Zero cross blanking time, or zx time as it is sometimes referred to, is the amount of time before and after the point where voltage crosses zero in which we never send a firing signal to the power cube. Ideally most of this time is before zx as any blanking time after zx will mean that the dimmer can never go completely to its maximum possible output.
Figure 2 also shows the zx blanking in the Unison control signal which is approximately 140uS before zero and in total is between 200 and 240uS. Figure 3 shows this in detail also with the current non-zero at the time of blanking. In fact this is the problem. Current, voltage and control are never all at zero at the same point in time and causes a false firing condition.

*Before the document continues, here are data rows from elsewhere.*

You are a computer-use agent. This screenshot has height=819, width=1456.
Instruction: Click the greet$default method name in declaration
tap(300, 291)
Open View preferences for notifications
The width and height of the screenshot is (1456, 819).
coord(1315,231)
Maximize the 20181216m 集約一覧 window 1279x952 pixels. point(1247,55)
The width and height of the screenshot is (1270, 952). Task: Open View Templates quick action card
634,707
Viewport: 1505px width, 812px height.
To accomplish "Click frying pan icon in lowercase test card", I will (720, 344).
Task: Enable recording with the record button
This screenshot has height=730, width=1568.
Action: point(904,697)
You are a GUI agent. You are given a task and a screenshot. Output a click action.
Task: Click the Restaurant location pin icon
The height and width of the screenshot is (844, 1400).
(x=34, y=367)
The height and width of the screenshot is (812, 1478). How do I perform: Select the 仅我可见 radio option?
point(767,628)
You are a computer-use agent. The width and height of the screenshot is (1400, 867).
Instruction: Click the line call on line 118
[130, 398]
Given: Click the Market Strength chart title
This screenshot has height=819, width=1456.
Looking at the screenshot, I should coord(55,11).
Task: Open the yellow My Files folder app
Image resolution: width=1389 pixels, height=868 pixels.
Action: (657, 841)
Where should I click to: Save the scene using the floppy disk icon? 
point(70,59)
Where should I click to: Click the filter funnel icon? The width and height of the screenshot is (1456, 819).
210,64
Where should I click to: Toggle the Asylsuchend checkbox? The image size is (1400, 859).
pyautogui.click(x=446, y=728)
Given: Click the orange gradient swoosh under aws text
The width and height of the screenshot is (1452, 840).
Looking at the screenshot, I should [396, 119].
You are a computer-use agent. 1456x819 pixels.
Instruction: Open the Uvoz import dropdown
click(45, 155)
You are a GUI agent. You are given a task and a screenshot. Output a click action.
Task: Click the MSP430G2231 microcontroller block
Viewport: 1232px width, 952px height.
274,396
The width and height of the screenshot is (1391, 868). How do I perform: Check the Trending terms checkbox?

By increasing zx time we can then more readily dim a wider variety of odd loads. Fluorescent ballasts have a PF of near 1 when they are at full but when dimmed can reach much lower. In fact, it is the dimming of the Advance Mark X VEZ-1T42-M2-LD in which we find the problem with Unison dimming. This ballasts dim range is 130-277Vrms but when we get in the 165Vrms range we start seeing flashing to full. This is when we know that the dimmer is false firing from one half cycle into the next due to excessive capacitive current.
In Sensor+ v2.1.7 and SmartPack v2.0.4 we have changed the default zx time from 250uS to 500uS in an effort to more readily control odd loads. Figures 4 and 5 show the increased amount of blanking time at zero crossing. Note that there does exist a time where voltage, current and firing signal are all at zero. This capacitive shift only shows a PF of about 0.99 but in real applications the shift can be larger as SCR conduction does drop out before power reaches zero.
To assist technicians we have put in a provision in Sensor+, Sensor3, drd and SmartPack to edit the zx blanking time on a rack basis by using the service menus. In the case of CEM+ the zx time is saved as a rack parameter in the configuration file so that if control modules are changed the information can be transferred without re-entering the value. The problem of flickering to full with ELVs can usually be cleared up by changing the zx time from 500 to 750.
- Use the login password of 4116
- Enter the ETC Only menu
- Edit the SCR Off Time
- Exit the menu
- Range 0 to 10,000 default 500
- From the home screen enter access code 04116
- Scroll down in the menu to Scr off time and hit enter
- change the values with the wheel or # pad and hit enter
- back to exit
- Range 300 to 10,000 default 500
- Turn the unit off
- Hold down the home (<<), left arrow (<) and enter (checkmark) buttons down while powering back up. After a few seconds you will see the Self Test Mode.
- Enter Dimmer Setup
- Edit the Set ZC Offtime
- Turn off the SP and turn it back on the exit the menu
- Range 0 to 1000 default 500
For Unison DRd:
- Enter Main Menu
- Enter Restricted Access
- Enter Login, type 4116 and press Enter
- After Logging in, the Main menu will have an "ETC Only" option at the bottom, choose this option.
- Adjust Blanking Time in the "ETC Only" menu.
- Exit the menu
- Range 300 to 10,000 default 500
The new Unison DRd dimming systems will employ the same zx timing and technology as we have introduced into Sensor+ and SmartPack. Solutions for architectural dimming systems in 120V and 277V are on their way and indeed work quite well. The Advance 277V ballast that has been our nemesis now works without issue. Also, a new dimmer module called the ELV will be the predominant ELV dimmer using a transistor based reverse phase dimmer and will be supported by both Unison and Sensor+.